Local voters say to Hispanics: 'We don't want you here'
Earlier this month, an overwhelming majority of citizens in Barry County and Lawrence County cast their votes for Donald J. Trump.
As a Christian and a long-time resident of rural Missouri, I find this fact profoundly distressing. I have experienced first-hand the kind and welcoming spirit of rural Missourians, but now we have reinforced the stereotyped image of ourselves as ignorant and hateful racists.
Donald Trump began his campaign by calling Mexicans "rapists." He advocates the construction of a wall along our southern border and the forced deportation of millions of our immigrant neighbors. In a community where roughly a quarter of our population claims Hispanic heritage, white Trump voters have sent a clear message to their neighbors -- we do not like you, and we do not want you here.

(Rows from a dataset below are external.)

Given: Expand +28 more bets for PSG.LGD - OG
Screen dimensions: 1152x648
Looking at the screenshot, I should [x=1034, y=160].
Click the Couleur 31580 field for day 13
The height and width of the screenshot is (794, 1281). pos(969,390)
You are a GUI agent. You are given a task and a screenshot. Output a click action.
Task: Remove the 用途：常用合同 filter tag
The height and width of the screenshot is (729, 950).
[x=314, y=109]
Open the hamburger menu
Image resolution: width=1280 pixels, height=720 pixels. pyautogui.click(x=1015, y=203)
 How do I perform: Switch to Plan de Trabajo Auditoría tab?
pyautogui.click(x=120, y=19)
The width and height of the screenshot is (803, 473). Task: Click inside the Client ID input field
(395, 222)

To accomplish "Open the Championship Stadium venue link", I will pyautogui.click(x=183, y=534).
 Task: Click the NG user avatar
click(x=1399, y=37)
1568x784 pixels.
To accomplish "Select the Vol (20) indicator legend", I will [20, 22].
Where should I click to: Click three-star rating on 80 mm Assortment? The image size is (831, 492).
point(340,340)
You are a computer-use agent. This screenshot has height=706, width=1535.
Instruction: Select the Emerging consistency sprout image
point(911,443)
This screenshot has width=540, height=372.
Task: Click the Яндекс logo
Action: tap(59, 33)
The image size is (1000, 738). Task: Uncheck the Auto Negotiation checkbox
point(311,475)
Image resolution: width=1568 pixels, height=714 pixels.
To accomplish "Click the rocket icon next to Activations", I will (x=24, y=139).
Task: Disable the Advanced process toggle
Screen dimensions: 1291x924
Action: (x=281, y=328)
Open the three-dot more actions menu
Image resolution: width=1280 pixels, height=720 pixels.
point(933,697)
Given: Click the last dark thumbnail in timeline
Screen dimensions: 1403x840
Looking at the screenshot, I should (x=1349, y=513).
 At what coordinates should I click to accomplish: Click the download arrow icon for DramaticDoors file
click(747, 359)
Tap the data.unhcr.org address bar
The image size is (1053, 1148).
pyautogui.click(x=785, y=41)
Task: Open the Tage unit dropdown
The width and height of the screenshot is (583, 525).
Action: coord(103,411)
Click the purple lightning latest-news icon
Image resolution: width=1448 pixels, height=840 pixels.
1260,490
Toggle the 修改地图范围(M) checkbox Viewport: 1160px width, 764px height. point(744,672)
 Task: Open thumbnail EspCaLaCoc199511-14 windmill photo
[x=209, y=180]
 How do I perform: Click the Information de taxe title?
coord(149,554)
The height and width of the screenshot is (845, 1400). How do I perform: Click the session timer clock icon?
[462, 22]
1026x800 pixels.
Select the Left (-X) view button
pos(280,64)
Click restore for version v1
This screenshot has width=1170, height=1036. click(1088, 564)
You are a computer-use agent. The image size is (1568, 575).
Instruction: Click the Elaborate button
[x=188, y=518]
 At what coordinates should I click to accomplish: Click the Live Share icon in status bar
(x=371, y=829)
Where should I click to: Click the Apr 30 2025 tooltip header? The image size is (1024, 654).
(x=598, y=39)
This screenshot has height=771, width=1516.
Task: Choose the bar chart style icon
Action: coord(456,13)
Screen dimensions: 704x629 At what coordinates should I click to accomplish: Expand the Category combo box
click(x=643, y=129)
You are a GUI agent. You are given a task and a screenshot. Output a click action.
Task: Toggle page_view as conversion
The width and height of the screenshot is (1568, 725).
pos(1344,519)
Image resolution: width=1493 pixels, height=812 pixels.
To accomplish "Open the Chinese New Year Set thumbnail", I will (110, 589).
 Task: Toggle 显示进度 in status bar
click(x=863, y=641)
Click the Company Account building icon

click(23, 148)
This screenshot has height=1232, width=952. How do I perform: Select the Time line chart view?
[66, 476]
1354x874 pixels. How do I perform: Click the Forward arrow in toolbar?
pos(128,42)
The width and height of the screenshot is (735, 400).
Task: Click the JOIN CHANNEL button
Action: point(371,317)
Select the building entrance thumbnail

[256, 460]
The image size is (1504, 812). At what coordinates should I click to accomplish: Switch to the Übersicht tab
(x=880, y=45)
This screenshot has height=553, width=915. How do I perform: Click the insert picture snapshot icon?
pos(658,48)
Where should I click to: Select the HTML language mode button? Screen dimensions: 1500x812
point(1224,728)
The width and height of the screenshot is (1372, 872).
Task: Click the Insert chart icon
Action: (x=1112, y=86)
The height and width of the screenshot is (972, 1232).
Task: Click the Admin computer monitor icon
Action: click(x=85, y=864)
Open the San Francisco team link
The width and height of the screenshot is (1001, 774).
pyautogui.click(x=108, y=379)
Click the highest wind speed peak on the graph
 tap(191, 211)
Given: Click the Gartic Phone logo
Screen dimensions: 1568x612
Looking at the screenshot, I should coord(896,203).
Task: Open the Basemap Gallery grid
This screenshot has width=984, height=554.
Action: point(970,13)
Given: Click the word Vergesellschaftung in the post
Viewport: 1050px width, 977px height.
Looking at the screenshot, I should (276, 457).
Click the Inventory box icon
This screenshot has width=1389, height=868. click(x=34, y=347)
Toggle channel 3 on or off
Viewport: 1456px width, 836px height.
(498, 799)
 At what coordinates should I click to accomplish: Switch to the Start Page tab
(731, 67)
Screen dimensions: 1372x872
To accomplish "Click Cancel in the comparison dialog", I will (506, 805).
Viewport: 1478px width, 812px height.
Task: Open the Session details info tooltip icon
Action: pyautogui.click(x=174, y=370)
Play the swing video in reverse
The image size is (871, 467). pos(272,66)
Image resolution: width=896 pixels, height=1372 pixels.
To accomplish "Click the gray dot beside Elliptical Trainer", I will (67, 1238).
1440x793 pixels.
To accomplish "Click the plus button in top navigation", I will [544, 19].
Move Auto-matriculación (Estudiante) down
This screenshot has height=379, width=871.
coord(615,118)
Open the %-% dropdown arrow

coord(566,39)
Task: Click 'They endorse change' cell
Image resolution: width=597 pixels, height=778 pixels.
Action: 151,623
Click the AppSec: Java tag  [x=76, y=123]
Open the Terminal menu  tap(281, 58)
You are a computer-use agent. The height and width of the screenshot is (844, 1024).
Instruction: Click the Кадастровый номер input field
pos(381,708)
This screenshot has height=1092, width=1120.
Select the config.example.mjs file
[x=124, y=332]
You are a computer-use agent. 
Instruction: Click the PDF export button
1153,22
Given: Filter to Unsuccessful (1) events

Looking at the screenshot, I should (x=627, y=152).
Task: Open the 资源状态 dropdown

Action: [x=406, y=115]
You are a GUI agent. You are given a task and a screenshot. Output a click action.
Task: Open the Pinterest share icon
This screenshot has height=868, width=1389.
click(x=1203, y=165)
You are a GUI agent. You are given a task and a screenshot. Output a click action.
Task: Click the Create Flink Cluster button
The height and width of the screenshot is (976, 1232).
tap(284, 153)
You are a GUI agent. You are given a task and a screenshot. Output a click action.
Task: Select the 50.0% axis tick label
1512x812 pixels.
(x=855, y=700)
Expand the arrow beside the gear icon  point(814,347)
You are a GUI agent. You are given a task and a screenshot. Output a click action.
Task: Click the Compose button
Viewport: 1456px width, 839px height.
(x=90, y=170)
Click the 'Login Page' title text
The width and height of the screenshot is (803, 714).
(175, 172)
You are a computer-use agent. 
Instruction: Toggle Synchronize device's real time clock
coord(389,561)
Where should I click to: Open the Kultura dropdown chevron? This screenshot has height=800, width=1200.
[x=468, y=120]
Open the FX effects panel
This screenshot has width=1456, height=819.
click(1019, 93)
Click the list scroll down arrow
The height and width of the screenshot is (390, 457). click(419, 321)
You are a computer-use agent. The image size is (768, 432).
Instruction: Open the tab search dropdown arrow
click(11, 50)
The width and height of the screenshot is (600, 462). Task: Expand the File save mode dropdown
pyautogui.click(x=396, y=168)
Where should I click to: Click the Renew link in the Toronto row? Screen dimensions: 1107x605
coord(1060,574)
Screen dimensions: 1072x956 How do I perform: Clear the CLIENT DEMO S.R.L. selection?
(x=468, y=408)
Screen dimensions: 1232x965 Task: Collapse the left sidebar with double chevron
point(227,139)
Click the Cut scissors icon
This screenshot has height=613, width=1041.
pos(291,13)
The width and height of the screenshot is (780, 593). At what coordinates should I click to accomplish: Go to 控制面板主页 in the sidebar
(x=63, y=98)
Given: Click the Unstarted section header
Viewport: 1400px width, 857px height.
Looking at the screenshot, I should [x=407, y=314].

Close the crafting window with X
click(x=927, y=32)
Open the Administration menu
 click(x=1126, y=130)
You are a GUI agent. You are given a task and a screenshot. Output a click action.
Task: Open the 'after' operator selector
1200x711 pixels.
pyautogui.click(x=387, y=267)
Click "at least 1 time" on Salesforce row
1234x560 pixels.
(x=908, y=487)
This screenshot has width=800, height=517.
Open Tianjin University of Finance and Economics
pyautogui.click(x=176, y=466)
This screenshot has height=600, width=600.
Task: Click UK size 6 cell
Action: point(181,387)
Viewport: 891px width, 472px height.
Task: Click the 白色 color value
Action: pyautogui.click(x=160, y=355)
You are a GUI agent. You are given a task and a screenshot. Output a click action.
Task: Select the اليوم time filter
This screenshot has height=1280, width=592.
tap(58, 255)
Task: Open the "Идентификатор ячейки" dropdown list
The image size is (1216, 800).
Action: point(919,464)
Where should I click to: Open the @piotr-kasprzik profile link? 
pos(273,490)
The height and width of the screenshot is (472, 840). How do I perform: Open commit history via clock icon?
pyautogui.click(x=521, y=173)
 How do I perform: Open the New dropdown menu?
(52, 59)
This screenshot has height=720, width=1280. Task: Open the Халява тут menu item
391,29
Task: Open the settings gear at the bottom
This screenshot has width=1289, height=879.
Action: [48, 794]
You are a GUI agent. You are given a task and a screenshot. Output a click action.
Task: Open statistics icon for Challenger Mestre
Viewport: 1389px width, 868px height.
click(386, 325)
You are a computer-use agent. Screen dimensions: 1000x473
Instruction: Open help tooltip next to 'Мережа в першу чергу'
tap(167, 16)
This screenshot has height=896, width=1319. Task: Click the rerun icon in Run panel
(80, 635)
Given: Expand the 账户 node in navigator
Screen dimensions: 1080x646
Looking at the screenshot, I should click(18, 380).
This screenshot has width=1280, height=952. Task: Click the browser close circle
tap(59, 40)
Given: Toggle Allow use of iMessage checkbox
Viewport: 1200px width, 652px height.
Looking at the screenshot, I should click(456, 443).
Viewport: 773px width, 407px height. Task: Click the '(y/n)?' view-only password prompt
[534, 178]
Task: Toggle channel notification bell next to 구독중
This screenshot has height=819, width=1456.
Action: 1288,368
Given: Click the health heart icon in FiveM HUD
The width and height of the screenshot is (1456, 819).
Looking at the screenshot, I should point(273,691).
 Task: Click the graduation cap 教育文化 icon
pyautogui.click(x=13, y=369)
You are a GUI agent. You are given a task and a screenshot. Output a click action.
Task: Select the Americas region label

Meanwhile, our comfortable white churches have, at best, remained silent about the sinful bigotry of Trump's most vocal supporters and, at worst, even defended the president-elect as champion of the pro-life cause or family values -- which begs the question: whose lives exactly are we for? Whose families do we value?
The Jesus I learned about in my rural Baptist Sunday School blessed the poor, welcomed foreigners and outsiders, respected women, and spent most of his time with "sinners" of our sort or another.
If we white Christians want to prove we're not the hateful people the other half of the country believes us to be, I suggest we begin following that example.